Pendant toute la journée tout demeura silencieux au dehors. Les rayons d’un soleil éclatant animaient seuls le paysage qu’il dorait de ses reflets. Ni blancs ni Indiens ne se montraient, et le capitaine commençait à soupçonner que, satisfaits de leurs captures, ils s’en étaient retournés vers la rivière, estimant moins sa propre arrestation, qu’ils réservaient pour quelque autre occasion. Cette idée s’était si bien fortifiée dans son esprit à la fin du jour, qu’il était occupé à écrire à quelques amis influents à Albany et sur la Mohawk, pour leur demander d’interposer leurs noms et leur caractère en faveur de son fils, quand le sergent, à neuf heures, heure à laquelle il lui avait été ordonné d’organiser une garde pour la première moitié de la nuit, se présenta à la porte de la chambre pour lui faire un rapport important.

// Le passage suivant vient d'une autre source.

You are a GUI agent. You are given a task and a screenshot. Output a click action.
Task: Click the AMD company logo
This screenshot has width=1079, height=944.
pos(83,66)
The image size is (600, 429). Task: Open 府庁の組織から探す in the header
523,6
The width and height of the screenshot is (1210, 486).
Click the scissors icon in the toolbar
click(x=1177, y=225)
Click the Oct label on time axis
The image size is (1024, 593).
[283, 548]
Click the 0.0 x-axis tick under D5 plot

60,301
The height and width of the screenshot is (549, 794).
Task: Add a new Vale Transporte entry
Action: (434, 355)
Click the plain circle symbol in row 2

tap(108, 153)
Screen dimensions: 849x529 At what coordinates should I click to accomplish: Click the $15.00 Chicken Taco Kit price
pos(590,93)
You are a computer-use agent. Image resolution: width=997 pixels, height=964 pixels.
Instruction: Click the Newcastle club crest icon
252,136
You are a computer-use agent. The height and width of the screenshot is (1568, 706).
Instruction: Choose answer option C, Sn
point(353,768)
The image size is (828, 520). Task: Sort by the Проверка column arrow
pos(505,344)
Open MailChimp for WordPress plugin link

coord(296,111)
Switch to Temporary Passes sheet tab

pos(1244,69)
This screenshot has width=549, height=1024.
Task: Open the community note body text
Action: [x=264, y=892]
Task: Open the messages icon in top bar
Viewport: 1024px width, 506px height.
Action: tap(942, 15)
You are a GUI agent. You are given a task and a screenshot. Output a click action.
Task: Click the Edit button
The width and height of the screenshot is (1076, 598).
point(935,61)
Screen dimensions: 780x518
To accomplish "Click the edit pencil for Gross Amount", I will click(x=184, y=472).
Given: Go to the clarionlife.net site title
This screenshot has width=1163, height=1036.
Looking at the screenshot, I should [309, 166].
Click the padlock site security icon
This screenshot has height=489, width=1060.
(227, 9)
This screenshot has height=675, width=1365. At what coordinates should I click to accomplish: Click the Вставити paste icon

— Qu’y a-t-il maintenant, Joyce ? dit le capitaine. Quelques-uns de nos gens seraient-ils endormis ou malades ?

— Ah ! c’est bien pis, Votre Honneur, lui fut-il répondu. Des dix hommes que Votre Honneur m’avait commandé de mettre dans la garde de nuit, cinq sont absents. Je les ai portés comme déserteurs.

— Déserteurs ! Voilà qui me paraît sérieux ; faites un appel général, ils ne peuvent pas être encore couchés, nous allons bien voir.

Comme Joyce se faisait une sorte de religion d’obéir aux ordres, ce commandement fut immédiatement mis à exécution. En cinq minutes, un messager fut envoyé vers le capitaine pour le prier de se rendre dans la cour où la garnison était sous les armes. Le sergent se tenait devant la petite troupe avec une lanterne, et sa liste à la main. Le premier regard apprit au capitaine que ses forces avaient subi une sérieuse réduction, et il appela le sergent pour entendre son rapport.

— Quel est le résultat de votre enquête, Joyce ? demanda-t-il avec plus d’inquiétude qu’il n’aurait voulu en montrer.

— Nous avons perdu juste la moitié de nos hommes, Monsieur. Le meunier, la plus grande partie des Yankees et deux des Hollandais ne sont pas ici ; et l’on n’en a trouvé aucun dans les environs. Ils ont passé du côté de l’ennemi, capitaine Willoughby, ou bien, mécontents des événements, ils sont allés se mettre en sûreté dans les bois.

— Et ils ont abandonné leurs femmes et leurs enfants, sergent ? Ce n’est pas croyable.

— Leurs femmes et leurs enfants ont déserté aussi, Monsieur. On n’a trouvé personne de leurs familles dans la Hutte.